To calculate the light that incides in a sphere, we need first to know the normal of the surface at the point that the ray intersected, this is easily calculated as substracting the point the ray hit the sphere from its center.

```
function createIntersectionFunction(args) {
const { vector } = args;
const intersect = (ray, sphere) => {
const { center, radius } = sphere;
const oc = vector(ray.origin).sub(center);
const a = vector(ray.direction).dot(ray.direction).value();
const b = oc.dot(ray.direction).value();
const c = oc.dot(oc).value() - radius * radius;
const dis = b * b - a * c;
if (dis > 0) {
const e = Math.sqrt(dis);
let t = (-b - e) / a;
if (t > 0.007) {
const point = vector(ray.direction).scale(t).add(ray.origin).value();
return {
hit: true,
distance: t,
point,
// This is the new code to calculate the normal
normal: vector(point).sub(center).unit().value(),
};
}
t = (-b + e) / a;
if (t > 0.007) {
const point = vector(ray.direction).scale(t).add(ray.origin).value();
return {
hit: true,
distance: t,
point,
// This is the new code to calculate the normal
normal: vector(point).sub(center).unit().value(),
};
}
}
return {
hit: false,
};
};
return {
intersect,
};
}
```

The normal of the intersection point is included as part of the hit structure, so it will allow us to calculate the angle of incidence of ligth.

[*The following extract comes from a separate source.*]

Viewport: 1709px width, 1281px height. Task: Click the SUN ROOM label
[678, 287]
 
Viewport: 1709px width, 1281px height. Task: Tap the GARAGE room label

To approximate the amount of light that reaches the hit point, the next step is to add a new shading function.

```
function createShadingFunction(args) {
const { vector, trace, lights } = args;
const shading = (point, normal) =>
lights.map((light) => {
const origin = vector(point).add(vector(normal).scale(0.01)).value();
const tmp = vector(light.origin).sub(origin);
const maxDistance = tmp.norm().value();
const direction = tmp.unit().value();
const lightRay = {
origin,
direction,
};
const intersection = trace(lightRay);
if(intersection.hit && intersection.distance < maxDistance) {
return 0;
}
return Math.max(0, vector(direction).dot(normal).value());
}).reduce((acc, v) => acc + v, 0);
return {
shading
};
}
```

The shading function calculates how much light reaches the point, if at all. This function is used in the `generateBitmap`

function to apply shading for each pixel where an object has been found.

```
function* generateBitmap(args) {
const {
traceResults,
imageGeometry: { width, height },
shading,
vector,
} = args;
const bitmap = new Uint32Array(width * height);
let count = 0;
let idx = 0;
for(const result of traceResults) {
const { intersection } = result;
const { hit, sphere, point, normal } = intersection;
let pixel = 0xff000000;
if (hit) {
const intensity = shading(point, normal);
const [r, g, b] = vector(sphere.color).scale(intensity).value();
pixel = (255 << 24) | (Math.floor(b * 255) << 16) | (Math.floor(g * 255) << 8) | Math.floor(r * 255);
}
bitmap[idx++] = pixel;
if (++count === width * 16) {
count = 0;
yield;
}
}
return {
bitmap,
};
}
```

There are more nuisances to physical accurate lighting, for now, we only use the angle of indicende to apply lighting to the found surfaces. Another simple change that can be included later is to add intensity to the point light so it will illuminate less the farther the surface is.

```
const canvas = document.getElementById("canvas-1");
const ctx = canvas.getContext("2d");
const width = canvas.width;
const height = canvas.height;
const renderingPipeline = pipeline([
createAspectRatioFunction,
createScene,
createCamera,
createImageGeometry,
createVectorFunction,
calculatePrimaryRays,
createIntersectionFunction,
createTraceFunction,
createShadingFunction,
tracePrimaryRays,
generateBitmap,
]);
renderingPipeline({ width, height }).then((result) => {
const { bitmap } = result;
const imageData = new ImageData(new Uint8ClampedArray(bitmap.buffer), width);
ctx.putImageData(imageData, 0, 0);
});
```

This ray tracing implementaiton, as shown, is a very simple update to the ray casting algorithm that generates a nice shading effect on the objects in the scene.

You can play around with the scene, add lights and more spheres, it only gets more interesting from here.